Front Matter

Manal Helal

Front Matter

Being a computer science graduate interested in research and further applying my skills where needed, I came across topics in computational science for my master’s and PhD experimentations that required more fundamental mathematical understanding than what I was taught. Any typical computer science degree includes a minimum of five Mathematics courses, and two Physics courses, leaving many concepts (including tensors and their applications) utterly foreign to computing graduates, who will self-study if their work needs them. Since I suffered in self-studying these concepts with very little guidance and math books target mathematicians only, I thought about writing this book. I would not consider myself an authority on tensor computing and all its fundamental math requirements; I simply want to communicate my self-learning quest, which hopefully will be helpful for some readers from a similar educational background. I aim to summarise my experience and shed some light on the missing concepts that could have made the material easier if studied in sequence and from a computer scientist to computer scientists. The book idea started in 2013, with an outline and aims only defined. The actual writing started in 2021 because of teaching loads and incomplete research positions. All along, the aim remained to enable vivid understanding and visualisation of these concepts through practicals and tutorials and to discuss conceptual aspects from first principles rather than just listing the definitions, notations, applications, libraries, and algorithms. The python code provided aims to link the high-level code that builds on a massive stack of building blocks to the required theoretical understanding that is often hard to find in one book. Other books or surveys would either fall into the theoretical side (building intuition using text explanation), mathematical side (using equations and deep dive into proofs and properties), or programming higher-level code examples without much explanation of the theory behind it. I aimed to combine the three levels of explanations to draw a big picture that does not lack details of implementation and theory.

The big picture of the current advances in tensor computing is published in papers; surveys are the most practical. The underlying building blocks are assembled from many books, mainly written for mathematicians, that would detail all proofs, properties, and circular definitions. This book summarises introductory/fundamental material from different topics needed to understand the current applications of tensor methods, and each has its many books written at various levels of abstraction and targeting different audiences. A computer scientist would find it hard to pull the threads together coherently to link the statistical machine learning algorithms with the kernel methods in Hilbert space, to the tensor methods in the Riemannian space, and then to learning representation theory with the abstract algebra potentials.

It will be astonishing after this learning journey to find out that it all comes down to matrix multiplication to achieve coordinate basis change/projections in the different algorithms. The change of basis aims to achieve a better representation of a dataset. This better representation might be a dimensionality reduction, such as the methods in chapter two. The aim might be to disentangle sources or map to a higher dimensional space in which a non-linearly separable dataset, in its current dimension, will be linearly separable in the higher dimension. Mapping to higher dimensions includes the Kernel method introduced in chapter two and further explained in chapter five. Another simplification is that regression methods are the fundamental building block for all supervised machine learning algorithms, including Deep Neural Networks. This is the first attempt the author is aware of to align the tensor decomposition methods from first principles in linear algebra generalised to multi-linear Algebra. Then, compare their applications and performance evaluations as a generalisation to the matrix decomposition methods and their applications and performance evaluation. This alignment and succession of presentations should enable a vivid understanding of the topic.

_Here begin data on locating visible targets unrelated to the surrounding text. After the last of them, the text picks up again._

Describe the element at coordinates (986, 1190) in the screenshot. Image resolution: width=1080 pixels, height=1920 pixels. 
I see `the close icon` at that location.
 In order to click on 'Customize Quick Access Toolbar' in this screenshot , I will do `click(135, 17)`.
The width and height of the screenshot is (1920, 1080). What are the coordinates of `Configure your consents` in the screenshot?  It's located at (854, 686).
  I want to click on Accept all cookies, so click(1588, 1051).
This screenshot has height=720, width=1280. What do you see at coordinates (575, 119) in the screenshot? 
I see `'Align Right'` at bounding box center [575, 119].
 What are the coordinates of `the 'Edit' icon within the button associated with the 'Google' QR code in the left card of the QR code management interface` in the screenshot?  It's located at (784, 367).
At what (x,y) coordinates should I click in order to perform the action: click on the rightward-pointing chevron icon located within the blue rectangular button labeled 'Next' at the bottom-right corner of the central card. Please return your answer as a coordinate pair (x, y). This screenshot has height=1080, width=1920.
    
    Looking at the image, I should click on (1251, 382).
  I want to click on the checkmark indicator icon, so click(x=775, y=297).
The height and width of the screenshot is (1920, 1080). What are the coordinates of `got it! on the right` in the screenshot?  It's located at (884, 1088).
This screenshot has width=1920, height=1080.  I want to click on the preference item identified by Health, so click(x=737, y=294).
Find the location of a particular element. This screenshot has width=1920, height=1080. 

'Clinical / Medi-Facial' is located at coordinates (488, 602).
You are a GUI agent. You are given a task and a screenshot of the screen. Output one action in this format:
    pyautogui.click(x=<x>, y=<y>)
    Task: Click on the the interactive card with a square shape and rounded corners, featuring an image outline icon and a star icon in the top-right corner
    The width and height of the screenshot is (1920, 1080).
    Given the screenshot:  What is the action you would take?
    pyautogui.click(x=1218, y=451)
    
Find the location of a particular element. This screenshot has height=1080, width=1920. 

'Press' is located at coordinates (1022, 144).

The prerequisite knowledge to benefit from this book is mainly some problem-solving skills, exposure to algorithms, and programming experience in any language. Python code can quickly be learned from online tutorials. The use of Python as a popular data mining and machine learning language and providing sample source code, or referring to where a good tutorial is found, for every topic covered and application example should serve as building blocks that are ready for reuse in various applications. Most published papers and their open-source code use high-level calls to functions that build on a stack of mathematical functions that are sometimes parameterised on the high-level call. This book aims to close the gap between the high-level application of these concepts and the mathematical understanding of the operations performed under the hood.

Chapter one introduces linear algebra concepts in relation to machine learning requirements, then at the end, introduces multi-linear tensor algebra. Chapter two focuses on linear algebra algorithms that address learning the latent structure of a given matrix dataset. Those with a Linear algebra and dimensionality reduction algorithms background can skip sections from chapters one and two, but the remaining chapters are sequential in order. Chapter three focuses on the multi-linear algebra concepts and introduces tensor decomposition methods with applications in tensor completion and tensor regression. Chapter four expands the tensor decomposition methods to tensor networks and introduces neural networks and how to tensorise them. Those with previous tensor decomposition backgrounds or who wish to skip the mathematical foundation can skip chapter three. Chapter four understanding enables the sequential read of chapters six and seven.

Chapter five is an additional topic that is usually omitted when discussing tensor methods. Tensors provide better representation, expressiveness and interpretability that is usually assumed to be understood. The chapter discusses representation learning aligned with methods from abstract algebra and traditional methods to identify how representation is usually performed traditionally in hand-tailored coordinate change and by using deep learning and regularisation. It then considers how tensor methods enriched the representation further.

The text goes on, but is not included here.